Poems for the Urban Soul: Concrete Oracles, by Matthew J. Lawler


Matthew Lawler’s collection of poems is, primarily, a love letter to Chicago. We are all irrevocably shaped by the places where we grew up. As such, these poems are also an urban anthropological catalogue, as well as an elegy, and a memoir. The collection opens with an opus about youthful, sun-drenched summers, playing basketball, smoking weed, trying not to get into trouble even as you test boundaries and try to figure out who you are.

These poems are unmistakably a young man’s journey, confronting gangs and violence, caught between the desire to be strong, to find acceptance somewhere, and to avoid terrible outcomes. Lawler introduces us to window washers, the homeless, bums, veterans, addicts, gang members, victims of violence, and brutal cops. There are suicides and absent fathers. It’s the great paradox of cities that people are most lonely when they’re surrounded by a sea of humanity. Lawler probes that idea by showing these relationships, how people try to connect even when it ends in heartbreak. But it also celebrates the deep love of platonic relationships between men, whether it’s between peers, mentor figures, (as in “The Drifter”), or depicting male family members like Uncle Len in “Everyday Heroes.”

This collection is a meditation on mortality. Aside from witnessing many friends die young, Lawler developed juvenile diabetes. Some of the poems detail his experiences with the onset of the illness and subsequent hospitalization. Nothing will give you an adult outlook like illness, which forces us to face our body’s frailty. “Broken Body” particularly resonated with me, describing his physical symptoms, being mired in “continents of sweat.”

Lawler’s bio said he started out with an interest in rap, and you can definitely see how these poems, with their rhymes and repetition, share DNA with rap lyrics. He also embraces old forms, like sonnets and villanelles.
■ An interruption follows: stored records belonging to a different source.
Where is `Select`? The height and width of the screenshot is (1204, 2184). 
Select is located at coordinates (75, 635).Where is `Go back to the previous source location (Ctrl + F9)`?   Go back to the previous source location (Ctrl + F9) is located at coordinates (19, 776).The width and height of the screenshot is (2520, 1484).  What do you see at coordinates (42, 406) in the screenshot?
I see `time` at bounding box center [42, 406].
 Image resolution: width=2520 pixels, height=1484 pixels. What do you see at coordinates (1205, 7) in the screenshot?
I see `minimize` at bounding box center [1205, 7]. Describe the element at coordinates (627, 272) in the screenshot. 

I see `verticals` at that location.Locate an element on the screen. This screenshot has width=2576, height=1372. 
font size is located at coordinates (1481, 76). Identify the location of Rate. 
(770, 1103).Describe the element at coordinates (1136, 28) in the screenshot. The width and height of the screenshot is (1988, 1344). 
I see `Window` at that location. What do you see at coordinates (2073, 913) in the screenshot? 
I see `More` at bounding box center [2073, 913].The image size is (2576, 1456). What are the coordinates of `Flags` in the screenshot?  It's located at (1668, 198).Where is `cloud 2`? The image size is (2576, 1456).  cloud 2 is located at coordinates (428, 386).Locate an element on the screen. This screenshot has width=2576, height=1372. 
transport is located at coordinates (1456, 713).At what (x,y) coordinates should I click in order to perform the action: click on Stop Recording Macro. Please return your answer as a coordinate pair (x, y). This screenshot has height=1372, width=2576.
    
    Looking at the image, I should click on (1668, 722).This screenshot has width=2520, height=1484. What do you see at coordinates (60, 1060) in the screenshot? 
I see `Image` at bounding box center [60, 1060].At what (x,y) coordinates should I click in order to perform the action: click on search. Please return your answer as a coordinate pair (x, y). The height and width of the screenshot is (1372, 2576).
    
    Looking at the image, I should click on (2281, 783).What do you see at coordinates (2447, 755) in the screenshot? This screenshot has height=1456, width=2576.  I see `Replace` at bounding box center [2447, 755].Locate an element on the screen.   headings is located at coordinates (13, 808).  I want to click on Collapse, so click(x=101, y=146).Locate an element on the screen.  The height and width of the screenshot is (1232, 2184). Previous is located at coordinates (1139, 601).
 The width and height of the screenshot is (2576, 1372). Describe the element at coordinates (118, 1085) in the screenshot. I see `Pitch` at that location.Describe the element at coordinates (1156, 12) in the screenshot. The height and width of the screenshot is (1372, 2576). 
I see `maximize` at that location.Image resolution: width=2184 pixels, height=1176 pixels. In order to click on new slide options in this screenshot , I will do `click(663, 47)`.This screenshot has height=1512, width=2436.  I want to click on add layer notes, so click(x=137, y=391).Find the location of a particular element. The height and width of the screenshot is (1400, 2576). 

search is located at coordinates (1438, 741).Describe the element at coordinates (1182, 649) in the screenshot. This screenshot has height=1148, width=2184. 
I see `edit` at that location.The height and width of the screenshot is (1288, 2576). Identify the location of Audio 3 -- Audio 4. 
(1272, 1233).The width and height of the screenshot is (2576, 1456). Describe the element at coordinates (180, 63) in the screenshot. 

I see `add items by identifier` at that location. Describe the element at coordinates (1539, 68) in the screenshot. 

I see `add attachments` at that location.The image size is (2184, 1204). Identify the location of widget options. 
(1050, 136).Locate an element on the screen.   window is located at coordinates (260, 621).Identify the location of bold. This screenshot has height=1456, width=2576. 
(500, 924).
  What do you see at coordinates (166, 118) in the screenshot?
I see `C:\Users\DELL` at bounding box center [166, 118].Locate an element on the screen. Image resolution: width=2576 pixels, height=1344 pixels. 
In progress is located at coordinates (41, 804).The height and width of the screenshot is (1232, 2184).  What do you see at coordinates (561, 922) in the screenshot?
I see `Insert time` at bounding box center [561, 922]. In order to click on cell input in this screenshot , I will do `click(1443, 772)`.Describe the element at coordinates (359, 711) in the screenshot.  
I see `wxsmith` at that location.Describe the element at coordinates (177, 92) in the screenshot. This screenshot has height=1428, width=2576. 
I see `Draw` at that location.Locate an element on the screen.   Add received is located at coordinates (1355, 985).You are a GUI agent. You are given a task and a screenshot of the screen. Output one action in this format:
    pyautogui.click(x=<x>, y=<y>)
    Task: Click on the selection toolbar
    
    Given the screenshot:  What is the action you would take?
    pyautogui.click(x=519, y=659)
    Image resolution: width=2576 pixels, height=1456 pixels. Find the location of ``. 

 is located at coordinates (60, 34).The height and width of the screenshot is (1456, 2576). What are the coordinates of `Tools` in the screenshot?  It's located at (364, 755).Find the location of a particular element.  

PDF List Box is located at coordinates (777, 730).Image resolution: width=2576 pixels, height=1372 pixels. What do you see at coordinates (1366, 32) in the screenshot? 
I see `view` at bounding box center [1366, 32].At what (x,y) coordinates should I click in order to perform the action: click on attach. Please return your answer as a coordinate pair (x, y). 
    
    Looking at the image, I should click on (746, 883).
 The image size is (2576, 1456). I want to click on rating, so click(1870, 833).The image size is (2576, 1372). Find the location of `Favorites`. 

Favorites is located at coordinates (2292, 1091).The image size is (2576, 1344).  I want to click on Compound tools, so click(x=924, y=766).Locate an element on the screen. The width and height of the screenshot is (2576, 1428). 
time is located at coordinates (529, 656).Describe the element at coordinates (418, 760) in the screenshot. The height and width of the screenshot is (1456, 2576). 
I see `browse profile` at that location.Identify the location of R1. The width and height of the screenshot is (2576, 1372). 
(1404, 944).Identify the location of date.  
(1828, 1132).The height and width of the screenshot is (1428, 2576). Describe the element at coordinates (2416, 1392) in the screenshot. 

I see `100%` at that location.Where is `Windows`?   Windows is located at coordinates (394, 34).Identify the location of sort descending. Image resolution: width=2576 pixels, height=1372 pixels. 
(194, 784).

His work is blunt—he says what he means, there is no ambiguity.

As a city kid myself, these poems spoke to me of experiences that my cousins and uncles may have shared. I appreciated Lawler’s tenderness with subjects that are near and dear to my heart. If you’ve ever loved a city, if you grew up in one and still find faded graffiti on your soul, these poems are for you.

Concrete Oracles was published by Alien Buddha Press. It is available for purchase on Amazon.